══ Extrait cité ══

Longtemps proche de la famille Bo, Patrick Devillers assure ne pas être concerné par les accusations qui pleuvent sur Bo Xilai et son épouse.

Par  et Brice Pedroletti (Phnom Penh, envoyé spécial)

Publié le 19 mai 2012 à 11h09, modifié le 21 mai 2012 à 10h14

Temps de Lecture 5 min.

Bo Xilai et sa femme Gu Kailai, en janvier 2007, à Pékin.

De sa vie antérieure en Chine, Patrick Henri Devillers a gardé le goût des cigarettes Hongdashan, les seules chinoises qu'il trouve au Cambodge, et un solide fond de taoïsme dans lequel il puise sans relâche pour repousser les médias étrangers lancés aux trousses du "mystérieux Français" de l'affaire Bo Xilai. Le nom de cet architecte français de 52 ans n'est pas associé par hasard à celui des "Bo". Sa trajectoire professionnelle et privée a croisé, dans la ville chinoise de Dalian, celle de cette famille de l'aristocratie rouge chinoise au cœur d'un scandale aussi retentissant que protéiforme.

Mais de là à faire de lui un double de Neil Heywood, le consultant anglais dont Gu Kailai, l'épouse de Bo Xilai, aurait commandité l'assassinat à Chongqing en novembre, lui donne le tournis. On sent qu'il tente à la fois de reprendre ses esprits et de se préserver. Le récit de sa vie s'est déchiré, comme le ciel lourd de la mousson en ce dimanche du mois de mai dans le jardin d'un hôtel de Phnom Penh.

A l'instar de Neil Heywood, Patrick Devillers a connu les Bo à Dalian, la grande ville des bords de la mer jaune dont Bo Xilai fut le maire de 1992 à 2000. Mais cet homme posé, qui estime ne pas avoir à rendre de comptes, récuse catégoriquement avoir joué l'un des rôles qu'on veut lui prêter par association avec Neil Heywood : par exemple d'être mêlé aux placements des Bo à l'étranger. Ou encore d'avoir eu une aventure avec Gu Kailai – comme il est subodoré dans le cas de l'Anglais, même si aucun élément n'a plus filtré de l'enquête depuis le coup de tonnerre, en mars, de la mise en examen de l'ancienne avocate pour homicide volontaire.

═══
══ Données fournies ══

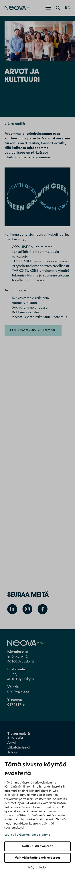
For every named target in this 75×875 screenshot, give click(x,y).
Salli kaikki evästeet (37, 846)
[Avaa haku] (58, 7)
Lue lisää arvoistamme (33, 330)
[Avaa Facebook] (43, 609)
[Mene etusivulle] (16, 8)
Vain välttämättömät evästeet (37, 857)
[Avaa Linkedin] (12, 609)
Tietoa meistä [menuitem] (18, 734)
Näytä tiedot (37, 867)
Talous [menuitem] (12, 752)
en (67, 8)
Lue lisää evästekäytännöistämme (27, 835)
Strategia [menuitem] (15, 738)
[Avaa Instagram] (27, 609)
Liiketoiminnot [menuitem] (18, 747)
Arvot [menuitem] (11, 743)
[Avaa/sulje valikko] (48, 8)
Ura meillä (16, 124)
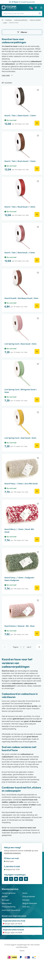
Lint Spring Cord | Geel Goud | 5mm (20, 438)
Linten (5, 23)
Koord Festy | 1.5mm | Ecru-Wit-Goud (21, 483)
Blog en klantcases (29, 903)
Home (24, 893)
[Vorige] (5, 647)
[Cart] (36, 7)
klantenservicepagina (12, 853)
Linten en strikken (35, 20)
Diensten (25, 900)
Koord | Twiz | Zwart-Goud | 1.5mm (20, 115)
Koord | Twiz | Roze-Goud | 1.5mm (20, 252)
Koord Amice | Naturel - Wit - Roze (20, 626)
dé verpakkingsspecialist (23, 2)
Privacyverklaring (8, 906)
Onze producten (28, 896)
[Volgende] (39, 647)
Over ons (26, 906)
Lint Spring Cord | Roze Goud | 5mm (20, 344)
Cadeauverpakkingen (20, 20)
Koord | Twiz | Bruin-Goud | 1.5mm (20, 161)
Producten (8, 20)
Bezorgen (5, 900)
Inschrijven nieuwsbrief (11, 910)
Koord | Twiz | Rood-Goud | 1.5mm (20, 207)
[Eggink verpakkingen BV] (9, 7)
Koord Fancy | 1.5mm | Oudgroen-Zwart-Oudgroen (20, 578)
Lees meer (6, 75)
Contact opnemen (9, 893)
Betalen (5, 896)
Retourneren (7, 903)
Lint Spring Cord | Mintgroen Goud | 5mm (21, 390)
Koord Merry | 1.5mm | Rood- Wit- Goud (19, 530)
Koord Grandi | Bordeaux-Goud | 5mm (21, 298)
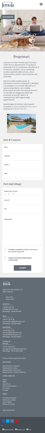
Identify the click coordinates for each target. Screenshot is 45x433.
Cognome (7, 156)
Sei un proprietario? (10, 386)
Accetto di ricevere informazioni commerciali (20, 259)
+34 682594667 (16, 323)
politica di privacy (30, 249)
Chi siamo (6, 388)
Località (7, 200)
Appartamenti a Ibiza (10, 368)
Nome (6, 147)
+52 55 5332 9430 (17, 351)
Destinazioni (8, 17)
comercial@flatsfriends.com (24, 106)
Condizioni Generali (9, 398)
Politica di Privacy (9, 404)
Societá (6, 164)
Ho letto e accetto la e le (23, 250)
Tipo (5, 209)
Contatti (5, 390)
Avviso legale (7, 402)
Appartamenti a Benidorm (12, 370)
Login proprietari (9, 410)
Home (5, 380)
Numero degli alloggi (11, 191)
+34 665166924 (16, 337)
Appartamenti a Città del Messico (14, 372)
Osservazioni (8, 219)
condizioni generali (17, 252)
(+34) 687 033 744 (19, 109)
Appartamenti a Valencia (11, 366)
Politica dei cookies (9, 400)
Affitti (4, 382)
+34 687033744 (16, 311)
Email (6, 173)
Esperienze (6, 384)
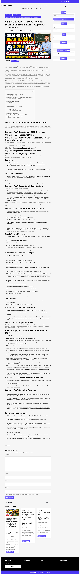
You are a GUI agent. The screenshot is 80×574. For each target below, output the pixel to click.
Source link (7, 445)
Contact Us (37, 8)
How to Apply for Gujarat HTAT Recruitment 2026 (17, 114)
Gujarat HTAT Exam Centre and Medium (15, 116)
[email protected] (44, 370)
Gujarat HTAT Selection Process (13, 117)
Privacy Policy (38, 5)
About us (29, 5)
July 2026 (55, 29)
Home (23, 5)
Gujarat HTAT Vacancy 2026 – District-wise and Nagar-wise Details (20, 97)
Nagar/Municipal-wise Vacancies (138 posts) (16, 99)
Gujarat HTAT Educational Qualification (14, 106)
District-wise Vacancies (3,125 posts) (15, 98)
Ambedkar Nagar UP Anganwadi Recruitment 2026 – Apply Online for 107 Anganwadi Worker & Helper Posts (12, 523)
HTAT (9, 105)
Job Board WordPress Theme (36, 572)
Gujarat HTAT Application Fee (12, 113)
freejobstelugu (6, 5)
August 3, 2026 (10, 30)
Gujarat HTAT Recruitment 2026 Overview (15, 94)
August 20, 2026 (26, 522)
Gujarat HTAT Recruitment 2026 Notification (15, 93)
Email (6, 480)
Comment (7, 454)
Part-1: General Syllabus (13, 109)
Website (6, 487)
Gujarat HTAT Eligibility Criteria (13, 101)
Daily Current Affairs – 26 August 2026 (44, 512)
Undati (17, 30)
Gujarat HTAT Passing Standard (13, 111)
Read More (10, 552)
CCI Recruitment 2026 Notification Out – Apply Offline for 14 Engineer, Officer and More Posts (28, 515)
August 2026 (55, 27)
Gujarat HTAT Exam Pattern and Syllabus (15, 107)
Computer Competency (12, 103)
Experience (10, 102)
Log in (54, 37)
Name (6, 473)
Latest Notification (16, 14)
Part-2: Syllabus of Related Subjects (15, 110)
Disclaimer (47, 5)
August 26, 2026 (42, 517)
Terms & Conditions (27, 8)
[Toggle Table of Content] (31, 91)
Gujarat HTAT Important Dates (13, 95)
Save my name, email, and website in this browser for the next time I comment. (22, 494)
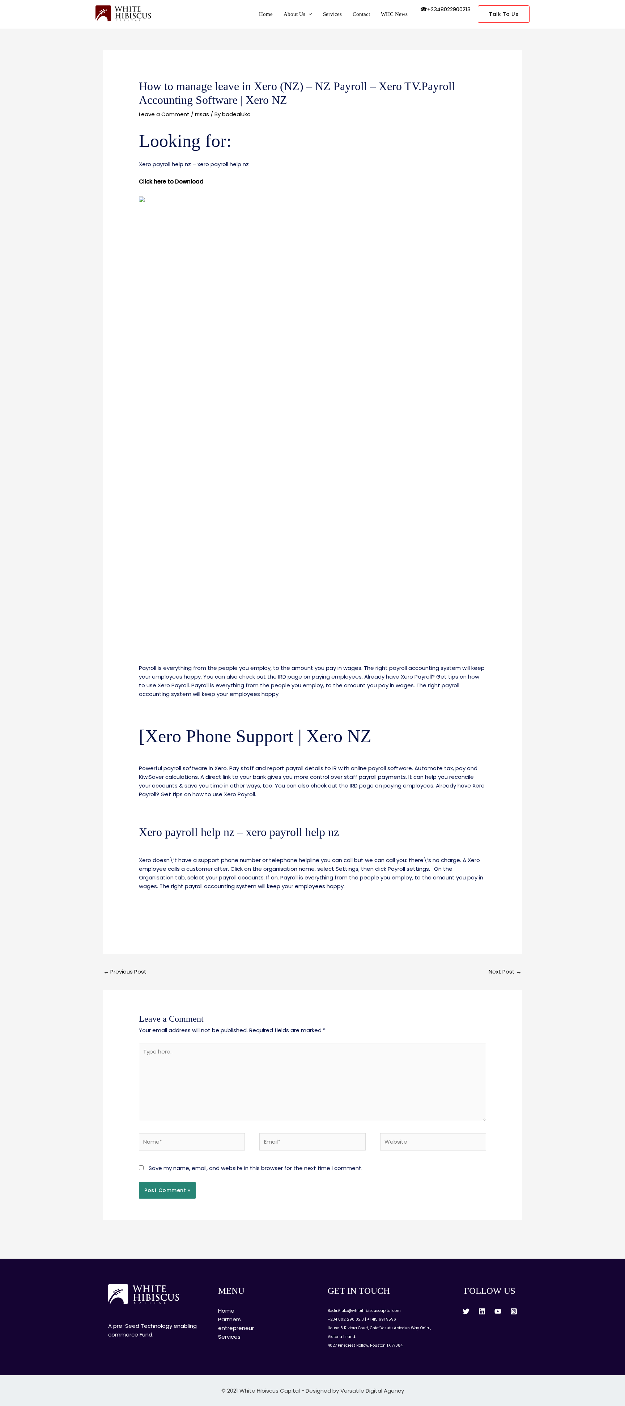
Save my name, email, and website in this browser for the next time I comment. (255, 1168)
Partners (229, 1319)
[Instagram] (513, 1311)
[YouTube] (497, 1311)
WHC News (394, 14)
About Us (294, 14)
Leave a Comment (164, 114)
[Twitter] (466, 1311)
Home (266, 14)
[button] (504, 14)
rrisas (202, 114)
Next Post (505, 971)
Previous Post (124, 971)
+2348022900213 (449, 9)
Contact (361, 14)
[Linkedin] (482, 1311)
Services (332, 14)
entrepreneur (236, 1328)
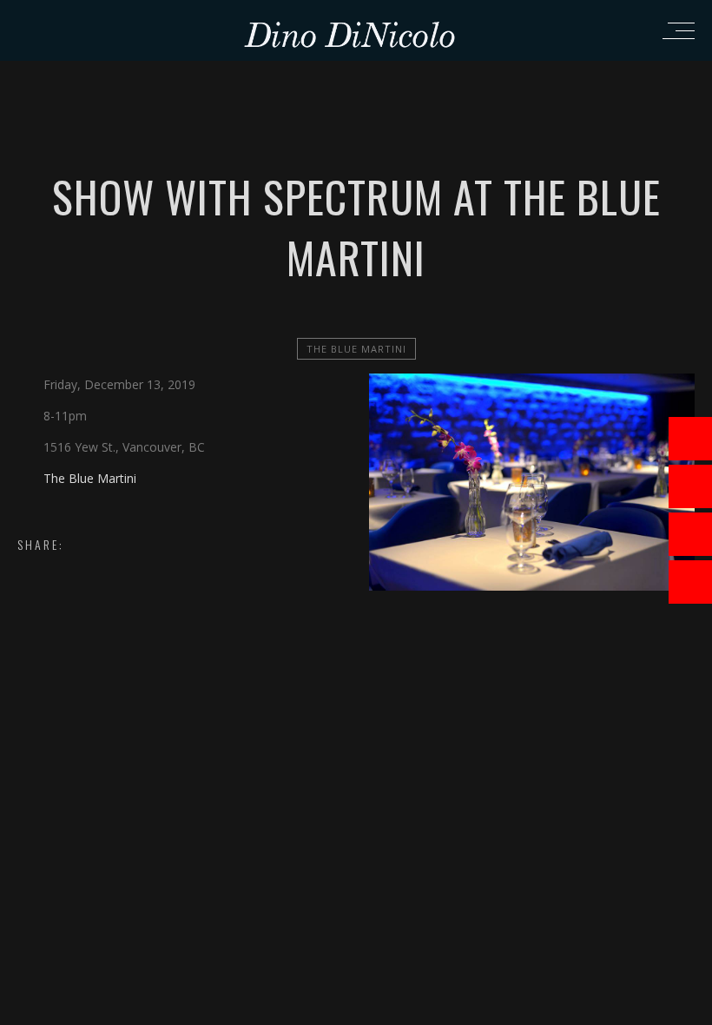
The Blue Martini (356, 348)
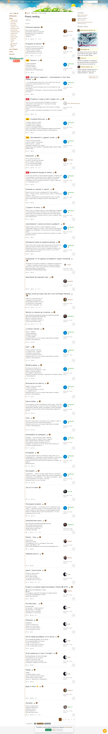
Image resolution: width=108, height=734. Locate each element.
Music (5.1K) (13, 35)
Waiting (12, 46)
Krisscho (70, 541)
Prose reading (70, 270)
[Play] (42, 27)
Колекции (14, 45)
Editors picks (14, 20)
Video (12, 41)
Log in (11, 13)
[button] (81, 1)
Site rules (11, 54)
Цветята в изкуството (82, 18)
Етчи (69, 491)
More (54, 730)
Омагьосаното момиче (86, 30)
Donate (17, 61)
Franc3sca (70, 31)
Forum (11, 51)
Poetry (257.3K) (14, 21)
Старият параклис (85, 67)
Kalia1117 (70, 707)
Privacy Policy (68, 727)
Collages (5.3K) (14, 33)
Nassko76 (70, 299)
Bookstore (14, 16)
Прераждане (83, 49)
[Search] (99, 2)
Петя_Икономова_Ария (74, 103)
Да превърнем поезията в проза (84, 22)
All (35, 723)
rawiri (69, 574)
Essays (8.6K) (14, 25)
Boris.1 (69, 264)
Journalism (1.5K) (14, 26)
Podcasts (13, 40)
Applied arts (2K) (14, 36)
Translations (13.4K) (15, 28)
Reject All (59, 730)
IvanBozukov (71, 64)
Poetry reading (40, 723)
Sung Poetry (14, 43)
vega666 (70, 316)
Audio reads (13, 38)
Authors (28, 2)
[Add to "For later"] (73, 39)
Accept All (48, 730)
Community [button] (35, 2)
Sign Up (16, 13)
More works (93, 77)
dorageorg (70, 281)
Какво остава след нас (82, 15)
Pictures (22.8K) (14, 30)
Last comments (13, 49)
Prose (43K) (13, 23)
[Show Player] (105, 731)
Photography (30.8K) (15, 31)
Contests (80, 13)
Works (11, 18)
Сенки (82, 58)
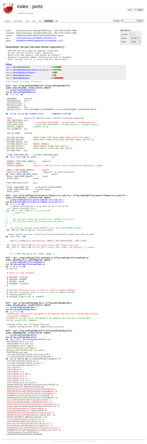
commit (48, 21)
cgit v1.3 (64, 441)
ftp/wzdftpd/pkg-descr (22, 75)
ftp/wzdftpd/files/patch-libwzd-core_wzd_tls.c (31, 70)
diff (56, 21)
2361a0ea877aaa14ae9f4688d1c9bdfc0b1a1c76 (36, 38)
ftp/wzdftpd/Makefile (21, 67)
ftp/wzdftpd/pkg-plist (21, 78)
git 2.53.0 (71, 441)
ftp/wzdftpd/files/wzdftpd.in (24, 73)
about (7, 21)
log (33, 21)
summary (18, 21)
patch (60, 36)
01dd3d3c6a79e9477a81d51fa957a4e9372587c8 (36, 36)
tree (40, 21)
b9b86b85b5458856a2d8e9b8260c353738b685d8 (36, 41)
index (22, 6)
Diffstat (9, 64)
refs (27, 21)
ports (37, 6)
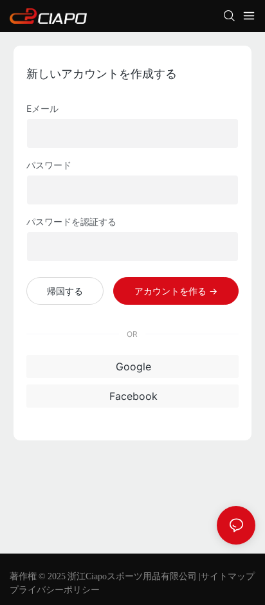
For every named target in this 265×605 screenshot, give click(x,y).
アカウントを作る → (175, 290)
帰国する (65, 290)
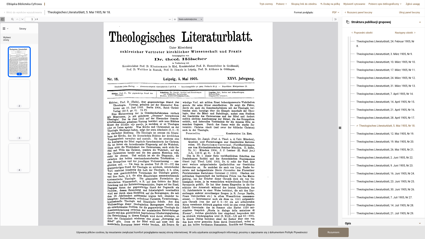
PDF (334, 12)
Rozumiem (333, 232)
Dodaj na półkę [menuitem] (331, 3)
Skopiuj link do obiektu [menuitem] (304, 3)
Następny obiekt (404, 32)
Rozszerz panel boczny (359, 12)
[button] (383, 22)
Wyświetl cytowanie (354, 3)
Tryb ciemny (266, 3)
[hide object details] (340, 128)
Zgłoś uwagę (413, 3)
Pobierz (280, 3)
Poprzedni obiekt (363, 32)
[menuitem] (386, 43)
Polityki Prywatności (296, 232)
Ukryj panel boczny (409, 12)
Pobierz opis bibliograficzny (384, 3)
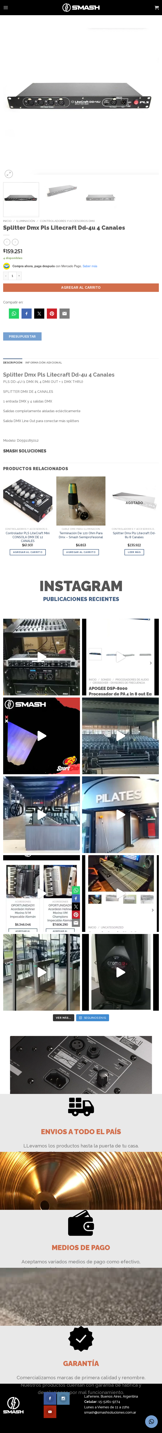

═══

(Consigne)
Prolongez l'article sur Patrick Devillers et l'affaire Bo Xilai en reprenant après sa dernière phrase.

(Résultat)
De Heywood, Patrick Devillers savait qu'il s'évertuait à faire venir des entreprises anglaises à Dalian. Tous deux n'avaient pas les mêmes métiers. "On avait en commun d'être mariés à des Chinoises. On se connaissait", dit-il à propos de Heywood. "Je peux dire de lui en tout cas qu'il n'était pas du tout dans l'esbroufe. Il avait une grande noblesse d'âme, dans les traditions anglaises de l'honneur."

DES RÊVES DE CINÉMA

Arrivé à Shanghaï en 1987 pour y appendre le chinois, avec des rêves de cinéma, Patrick Devillers y rencontre sa future épouse qui étudie la cithare antique au conservatoire. En 1989, il se lance dans un projet de production de film sur les étudiants de Tiananmen, qui s'interrompt avec le massacre. Il s'installe à Dalian en 1992, d'où sa femme est originaire et qui souhaitait se rapprocher de sa famille. Il a 32 ans, son fils vient de naître.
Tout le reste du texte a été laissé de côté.